Una domanda usuale tra gli appassionati riguarda il successo di Alcatraz, una nuova serie televisiva statunitense iniziata dal 16 gennaio 2012 sul network Fox. Il come mai di tutta questa hype è facile: si tratta infatti del ennesimo prodotto pensato dalla mente geniale di J.J. Abrams, l'ideatore delle serie tv cult per antonomasia del XXI secolo, ovvero Lost, nonchè padre di Fringe, altro grande titolo della tv a ameriana. J.J. Abrams, presentando la serie, ha chiarito che Alcatraz è stato ideato con caratteristiche che ricordano le serie episodiche, quindi con episodi dalla forte trama verticale, anche se uniti da una ampia mitologia. Ogni puntata ha quindi un «caso della settimana» che finisce nell'episodio stesso, ma nel continuare della serie vengono alla luce importanti questioni che compongono la trama orizzontale; ciò per rendere gli episodi immersive anche agli spettatori occasionali.

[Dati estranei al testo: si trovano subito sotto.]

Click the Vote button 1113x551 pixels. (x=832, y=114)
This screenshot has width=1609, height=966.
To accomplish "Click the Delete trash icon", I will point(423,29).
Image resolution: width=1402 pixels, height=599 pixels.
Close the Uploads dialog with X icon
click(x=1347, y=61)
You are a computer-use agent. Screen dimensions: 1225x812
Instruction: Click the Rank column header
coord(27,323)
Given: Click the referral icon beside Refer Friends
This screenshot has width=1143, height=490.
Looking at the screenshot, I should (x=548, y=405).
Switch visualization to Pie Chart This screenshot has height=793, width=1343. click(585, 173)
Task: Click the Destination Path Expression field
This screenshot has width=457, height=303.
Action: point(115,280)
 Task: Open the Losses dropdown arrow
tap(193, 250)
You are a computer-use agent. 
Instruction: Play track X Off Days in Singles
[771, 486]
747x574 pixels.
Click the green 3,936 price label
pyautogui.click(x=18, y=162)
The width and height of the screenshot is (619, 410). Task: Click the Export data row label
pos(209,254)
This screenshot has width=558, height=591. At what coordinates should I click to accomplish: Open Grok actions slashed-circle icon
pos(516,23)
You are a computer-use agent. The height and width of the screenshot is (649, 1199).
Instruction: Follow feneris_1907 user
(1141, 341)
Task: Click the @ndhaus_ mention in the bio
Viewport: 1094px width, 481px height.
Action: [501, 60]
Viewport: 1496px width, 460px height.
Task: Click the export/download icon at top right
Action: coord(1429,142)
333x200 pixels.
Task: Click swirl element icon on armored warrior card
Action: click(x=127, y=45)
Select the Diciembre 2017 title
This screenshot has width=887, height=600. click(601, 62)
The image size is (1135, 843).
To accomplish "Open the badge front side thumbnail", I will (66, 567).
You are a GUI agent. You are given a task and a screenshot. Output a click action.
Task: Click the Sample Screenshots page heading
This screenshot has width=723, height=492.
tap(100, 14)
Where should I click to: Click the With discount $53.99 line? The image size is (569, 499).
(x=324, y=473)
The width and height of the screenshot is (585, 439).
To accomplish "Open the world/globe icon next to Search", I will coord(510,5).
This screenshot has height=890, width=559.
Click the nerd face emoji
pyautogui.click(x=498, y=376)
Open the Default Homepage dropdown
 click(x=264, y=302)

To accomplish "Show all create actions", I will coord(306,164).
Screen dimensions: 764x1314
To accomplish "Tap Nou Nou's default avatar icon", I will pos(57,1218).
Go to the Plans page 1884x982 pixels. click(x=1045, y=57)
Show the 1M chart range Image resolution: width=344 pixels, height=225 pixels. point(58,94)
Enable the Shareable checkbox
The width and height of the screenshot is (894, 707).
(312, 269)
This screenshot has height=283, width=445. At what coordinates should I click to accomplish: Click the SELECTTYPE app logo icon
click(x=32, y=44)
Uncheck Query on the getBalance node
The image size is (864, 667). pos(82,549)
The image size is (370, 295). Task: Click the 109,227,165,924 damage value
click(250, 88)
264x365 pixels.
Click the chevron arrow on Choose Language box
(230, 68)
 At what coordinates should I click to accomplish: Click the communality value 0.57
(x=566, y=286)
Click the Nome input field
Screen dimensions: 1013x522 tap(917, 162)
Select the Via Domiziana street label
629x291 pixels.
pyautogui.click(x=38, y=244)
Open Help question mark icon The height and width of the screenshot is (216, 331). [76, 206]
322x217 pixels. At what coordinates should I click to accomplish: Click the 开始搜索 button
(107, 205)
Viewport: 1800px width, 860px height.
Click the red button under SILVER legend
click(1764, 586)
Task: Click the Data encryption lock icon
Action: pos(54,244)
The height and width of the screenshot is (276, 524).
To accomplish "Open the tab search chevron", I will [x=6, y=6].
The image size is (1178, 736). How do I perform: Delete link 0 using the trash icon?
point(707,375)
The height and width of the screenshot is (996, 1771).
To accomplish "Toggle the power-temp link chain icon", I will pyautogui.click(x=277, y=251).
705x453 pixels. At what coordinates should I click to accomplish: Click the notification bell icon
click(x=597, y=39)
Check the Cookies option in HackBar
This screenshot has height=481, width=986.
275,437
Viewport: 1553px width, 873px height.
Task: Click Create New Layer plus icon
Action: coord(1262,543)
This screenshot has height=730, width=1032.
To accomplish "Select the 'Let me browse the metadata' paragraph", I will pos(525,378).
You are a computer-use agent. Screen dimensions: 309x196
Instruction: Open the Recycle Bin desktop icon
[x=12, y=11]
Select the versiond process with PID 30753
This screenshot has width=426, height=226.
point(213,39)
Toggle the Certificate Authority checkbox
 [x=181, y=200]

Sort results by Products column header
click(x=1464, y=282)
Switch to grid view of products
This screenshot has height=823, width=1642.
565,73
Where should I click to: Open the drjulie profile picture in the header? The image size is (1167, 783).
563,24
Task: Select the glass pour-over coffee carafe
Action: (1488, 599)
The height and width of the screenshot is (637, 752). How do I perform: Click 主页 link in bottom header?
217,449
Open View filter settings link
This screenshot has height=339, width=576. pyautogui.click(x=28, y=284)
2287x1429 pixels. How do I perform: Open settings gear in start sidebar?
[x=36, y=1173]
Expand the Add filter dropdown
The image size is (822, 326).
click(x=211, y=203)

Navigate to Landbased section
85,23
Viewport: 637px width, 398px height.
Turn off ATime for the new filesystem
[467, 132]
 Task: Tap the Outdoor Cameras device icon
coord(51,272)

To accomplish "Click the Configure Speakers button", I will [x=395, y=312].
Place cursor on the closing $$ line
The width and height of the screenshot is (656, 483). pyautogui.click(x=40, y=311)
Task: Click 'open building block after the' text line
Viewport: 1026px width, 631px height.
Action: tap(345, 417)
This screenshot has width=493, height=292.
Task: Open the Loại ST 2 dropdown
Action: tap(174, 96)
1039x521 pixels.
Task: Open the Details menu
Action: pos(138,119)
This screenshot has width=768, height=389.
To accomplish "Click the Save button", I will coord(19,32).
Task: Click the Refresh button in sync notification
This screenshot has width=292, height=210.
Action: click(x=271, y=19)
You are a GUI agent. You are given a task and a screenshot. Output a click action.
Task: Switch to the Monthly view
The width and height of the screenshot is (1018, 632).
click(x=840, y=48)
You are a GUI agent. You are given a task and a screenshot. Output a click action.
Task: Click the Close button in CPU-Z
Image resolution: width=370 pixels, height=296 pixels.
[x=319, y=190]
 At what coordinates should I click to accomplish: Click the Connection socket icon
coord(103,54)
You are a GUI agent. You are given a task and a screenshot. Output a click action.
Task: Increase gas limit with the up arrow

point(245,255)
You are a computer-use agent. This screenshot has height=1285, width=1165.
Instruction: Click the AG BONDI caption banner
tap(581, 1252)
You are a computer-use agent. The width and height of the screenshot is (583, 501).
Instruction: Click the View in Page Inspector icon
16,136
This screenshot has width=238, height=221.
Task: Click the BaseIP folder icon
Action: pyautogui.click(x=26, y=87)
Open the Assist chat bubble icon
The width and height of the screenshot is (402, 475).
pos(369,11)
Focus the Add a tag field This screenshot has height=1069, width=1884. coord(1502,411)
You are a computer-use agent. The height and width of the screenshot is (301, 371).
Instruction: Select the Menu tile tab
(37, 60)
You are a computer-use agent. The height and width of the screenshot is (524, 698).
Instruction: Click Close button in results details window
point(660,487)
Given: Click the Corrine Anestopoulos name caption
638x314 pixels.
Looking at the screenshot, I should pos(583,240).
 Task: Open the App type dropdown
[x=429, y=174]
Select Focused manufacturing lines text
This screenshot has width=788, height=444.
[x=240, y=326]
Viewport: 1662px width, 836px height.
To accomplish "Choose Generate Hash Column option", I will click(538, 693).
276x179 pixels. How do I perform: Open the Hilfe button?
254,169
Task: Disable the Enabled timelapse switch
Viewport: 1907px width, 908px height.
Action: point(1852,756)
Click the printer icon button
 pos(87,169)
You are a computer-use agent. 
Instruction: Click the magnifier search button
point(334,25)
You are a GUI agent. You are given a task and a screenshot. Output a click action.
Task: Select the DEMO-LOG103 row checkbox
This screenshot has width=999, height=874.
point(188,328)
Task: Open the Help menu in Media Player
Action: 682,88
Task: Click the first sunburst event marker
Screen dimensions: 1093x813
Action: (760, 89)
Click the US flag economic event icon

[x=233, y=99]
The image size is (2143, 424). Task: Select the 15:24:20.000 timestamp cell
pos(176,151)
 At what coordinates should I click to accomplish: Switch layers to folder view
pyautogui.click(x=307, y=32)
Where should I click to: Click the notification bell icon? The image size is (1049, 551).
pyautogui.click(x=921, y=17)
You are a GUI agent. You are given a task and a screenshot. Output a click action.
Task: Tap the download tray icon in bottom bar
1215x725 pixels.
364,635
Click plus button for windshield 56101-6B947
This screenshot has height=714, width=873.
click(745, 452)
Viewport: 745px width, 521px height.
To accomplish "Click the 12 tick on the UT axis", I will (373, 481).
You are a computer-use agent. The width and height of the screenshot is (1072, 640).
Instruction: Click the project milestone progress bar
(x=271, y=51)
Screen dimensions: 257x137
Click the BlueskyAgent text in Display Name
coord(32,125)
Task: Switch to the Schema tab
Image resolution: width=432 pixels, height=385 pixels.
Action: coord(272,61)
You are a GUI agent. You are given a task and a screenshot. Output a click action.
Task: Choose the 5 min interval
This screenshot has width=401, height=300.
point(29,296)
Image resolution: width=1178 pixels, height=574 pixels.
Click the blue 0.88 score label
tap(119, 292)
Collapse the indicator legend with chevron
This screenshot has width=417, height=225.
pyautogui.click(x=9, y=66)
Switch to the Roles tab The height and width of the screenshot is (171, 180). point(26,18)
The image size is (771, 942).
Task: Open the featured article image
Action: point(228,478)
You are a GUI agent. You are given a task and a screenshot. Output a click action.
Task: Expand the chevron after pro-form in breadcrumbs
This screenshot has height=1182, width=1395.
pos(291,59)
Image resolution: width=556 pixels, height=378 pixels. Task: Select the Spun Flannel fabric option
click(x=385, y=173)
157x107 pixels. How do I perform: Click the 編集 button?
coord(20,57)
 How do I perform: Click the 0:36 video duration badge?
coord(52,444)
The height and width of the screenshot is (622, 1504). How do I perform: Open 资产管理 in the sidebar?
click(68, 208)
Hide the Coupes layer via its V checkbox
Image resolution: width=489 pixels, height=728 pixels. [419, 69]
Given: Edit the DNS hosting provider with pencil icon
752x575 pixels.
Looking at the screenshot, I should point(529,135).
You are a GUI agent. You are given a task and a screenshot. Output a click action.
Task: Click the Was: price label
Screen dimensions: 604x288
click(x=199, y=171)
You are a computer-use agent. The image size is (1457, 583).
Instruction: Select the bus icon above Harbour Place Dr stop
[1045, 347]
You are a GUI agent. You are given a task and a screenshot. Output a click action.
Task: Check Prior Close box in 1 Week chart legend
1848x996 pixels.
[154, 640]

Il centro della serie è più che altro un police procedural, ma di certo dalle tante caratteristiche mistery.


 
Di che parla Alcatraz? Rebecca Madsen, interpretata dall'affascinante Sarah Jones, quasi sconosciuta in Italia, è una detective del San Francisco Police Department che sta affrontando una indagine su un orribile omicidio, quando si imbatte in un'impronta appartenente a Jack Sylvane, un malvivente che era detenuto nella memorabile prigione di Alcatraz e che era spacciato per morto da tanti anni. Mentre tenta di approfondire il caso, l'agente federale Emerson Hauser, interpretato dall' attore Sam Neill, dall'inizio tenta di ostacolarla, per poi fare squadra nei casi con il suo espero tecnico di laboratorio Lucy. Rebecca, nel mentre chiede all'esperto di Alcatraz Diego Soto (e qui c'è il più grande collegamento con Lost, in quanto il simpatico dottore è interpretato da Jorge Garcia, ricordato come Hurley/Coso), scopre che non solo Sylvane è ancora vivo, ma non è invecchiato di un giorno dai tempi in cui era rinchiuso ed è tornato a compiere i crimini di una volta. Inoltre, presto la detective Madsen capirà che il galeotto è solo una piccola parte di di una complessa storia : altri criminali stanno tornare ai giorni nostri.
 
La cosa che colpisce è che Alcatraz è una serie che, al pari di Fringe e Person of Interest, è dotata di una brillante premessa, decisamente piena di potenzialità che concedono ai produttori materiale per portare avanti varie stagioni, quasi senza fine. il pericolo, quando ci si trova al cospettodo di un prodotto di questo specie, è di piombare nella monotonia degli episodi, non lasciando la giusta attesa tra la fine di un episodio e l'inizio del seguente; se questo rende l'inserire di nuovi telespettatori di settimana in settimana, l'altro lato della medaglia è che non tutti i fan della prima ora vorranno indugiare troppe puntate per capire come si sviluppa la serie. La bravura di Abrams e degli sceneggiatori dovrà assolutamente essere quella di l'esatto mix tra la trama principale della serie e le varie sottotrame che verranno alla luce ogni puntata. Ormai serve di più un'isola enigmatica per attestare il successo di una serie tv.